A vertical AI startup building autonomous sales agents would carry the AI Agents and Voice Agents concept tags, regardless of whether it sits in Marketing & Sales Tech or Enterprise Software. This flat structure means analysts can query “all companies using AI Agents” across every vertical — something hierarchical taxonomies cannot do.
Domain-Specific Tags (70)
Domain tags identify the business problem a company solves. Examples include: Drug Discovery, Fraud Detection, Autonomous Vehicles, Contract Analysis, Precision Medicine, Supply Chain Optimization, Threat Detection, Credit Scoring, Recruitment Automation, Predictive Maintenance, and 60 more.
WINN.AI, the Tel Aviv-based startup that raised $18M in Series A funding for AI-powered real-time sales coaching, carries the domain tags Sales Enablement and Sales Agents alongside the concept tag AI Agents. It sits in the Marketing & Sales Tech vertical.
Each layer adds analytical resolution without forcing a single-label constraint.
AI Native vs AI Augmented, AI Adjacent, AI Platforms: 4 Classification Types
Beyond verticals and tags, Bot Memo applies one of 9 ai company classification types to every deal. Understanding the distinction between ai native vs ai augmented is essential for accurate ai sector classification.

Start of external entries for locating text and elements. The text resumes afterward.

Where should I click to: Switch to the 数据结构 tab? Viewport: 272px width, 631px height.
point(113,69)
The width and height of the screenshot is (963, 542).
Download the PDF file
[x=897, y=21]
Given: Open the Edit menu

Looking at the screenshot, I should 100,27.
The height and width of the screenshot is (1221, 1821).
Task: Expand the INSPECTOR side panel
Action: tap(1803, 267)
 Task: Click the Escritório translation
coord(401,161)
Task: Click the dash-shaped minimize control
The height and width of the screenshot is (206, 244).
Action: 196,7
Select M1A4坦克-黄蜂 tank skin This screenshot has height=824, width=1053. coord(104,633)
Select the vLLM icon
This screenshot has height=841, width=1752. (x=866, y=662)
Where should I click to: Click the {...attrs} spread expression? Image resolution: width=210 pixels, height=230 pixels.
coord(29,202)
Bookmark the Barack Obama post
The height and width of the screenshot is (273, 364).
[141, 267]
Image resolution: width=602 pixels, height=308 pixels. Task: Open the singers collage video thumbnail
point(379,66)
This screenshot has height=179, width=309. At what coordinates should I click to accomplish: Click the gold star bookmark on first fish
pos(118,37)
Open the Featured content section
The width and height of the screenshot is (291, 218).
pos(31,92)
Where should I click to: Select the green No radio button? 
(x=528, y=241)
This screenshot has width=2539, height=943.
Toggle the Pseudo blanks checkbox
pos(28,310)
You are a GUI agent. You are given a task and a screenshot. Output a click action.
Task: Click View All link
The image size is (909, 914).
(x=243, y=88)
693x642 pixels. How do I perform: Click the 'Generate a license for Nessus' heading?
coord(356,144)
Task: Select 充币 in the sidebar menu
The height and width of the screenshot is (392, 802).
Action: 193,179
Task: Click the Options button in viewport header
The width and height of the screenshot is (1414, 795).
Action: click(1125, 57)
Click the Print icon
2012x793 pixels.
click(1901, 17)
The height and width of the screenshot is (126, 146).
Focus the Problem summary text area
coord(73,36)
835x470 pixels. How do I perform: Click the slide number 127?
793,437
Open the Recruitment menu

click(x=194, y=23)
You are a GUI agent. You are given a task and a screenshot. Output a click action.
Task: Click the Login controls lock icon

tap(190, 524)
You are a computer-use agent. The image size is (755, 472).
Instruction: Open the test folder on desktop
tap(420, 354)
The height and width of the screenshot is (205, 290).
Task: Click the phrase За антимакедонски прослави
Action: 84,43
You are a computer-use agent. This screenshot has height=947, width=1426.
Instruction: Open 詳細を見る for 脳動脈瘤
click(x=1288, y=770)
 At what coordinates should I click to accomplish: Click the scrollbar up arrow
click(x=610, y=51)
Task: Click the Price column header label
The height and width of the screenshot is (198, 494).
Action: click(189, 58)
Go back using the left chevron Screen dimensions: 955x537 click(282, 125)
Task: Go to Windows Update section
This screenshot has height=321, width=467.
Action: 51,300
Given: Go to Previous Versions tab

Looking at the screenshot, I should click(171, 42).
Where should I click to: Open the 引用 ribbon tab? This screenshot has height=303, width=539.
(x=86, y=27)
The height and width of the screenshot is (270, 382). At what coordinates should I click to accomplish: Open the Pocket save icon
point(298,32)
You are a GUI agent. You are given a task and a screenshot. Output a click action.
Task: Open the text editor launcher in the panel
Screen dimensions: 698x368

Four of these describe the company’s relationship to AI technology. The remaining five are filtering categories (Non-AI, Venture Firm, Acquisition, News Article, Insufficient Info) used to maintain data hygiene.
AI Native
AI is the product’s foundation. The company would not exist without artificial intelligence. Remove the AI and there is no product.
Example: Cursor is an AI-native code editor built by Anysphere. Its core product — predictive code completion, natural-language editing, and codebase-aware suggestions — requires large language models to function.
Without AI, Cursor is an empty text editor. The company reached a $29.3 billion valuation in November 2025 after closing a $2.3 billion Series D.
AI Augmented
An existing product category enhanced with AI features. The core product existed (or could exist) before AI was added.
Example: WINN.AI adds AI capabilities to established sales execution and enablement tools. CRM tools, call recording, and playbook management existed before AI.
WINN.AI augments them with real-time AI guidance during sales calls, automatically capturing key information and ensuring playbook adherence. The product is better with AI, but the category is not new.
AI Adjacent
The company enables AI development but does not run AI models itself. Infrastructure providers, data platforms, and tooling companies fall here.
Example: Lambda provides GPU cloud infrastructure for AI training and inference workloads. Lambda does not train or deploy its own models — it sells the compute that other companies use to do so. This makes it ai adjacent: essential to the AI ecosystem without being an AI product itself.
AI Platforms
Reserved for companies that train foundation models from scratch or design custom AI silicon. Bot Memo applies a strict 3-question litmus test:
- Does this company train its OWN foundation models from scratch?
- Does this company design custom silicon/chips specifically for AI workloads?
- Does this company operate GPU clusters sold specifically as AI training/inference compute?
A “yes” to question 1 or 2 qualifies the company as an AI Platform. OpenAI (GPT series), Anthropic (Claude), and Google DeepMind (Gemini) meet this threshold. Most companies that use foundation models via API do not — they are AI Native or AI Augmented.
This distinction matters for ai sector classification because AI Platforms represent a fundamentally different business model: capital expenditures measured in billions, research teams of hundreds, and competitive moats built on data and compute scale rather than domain expertise.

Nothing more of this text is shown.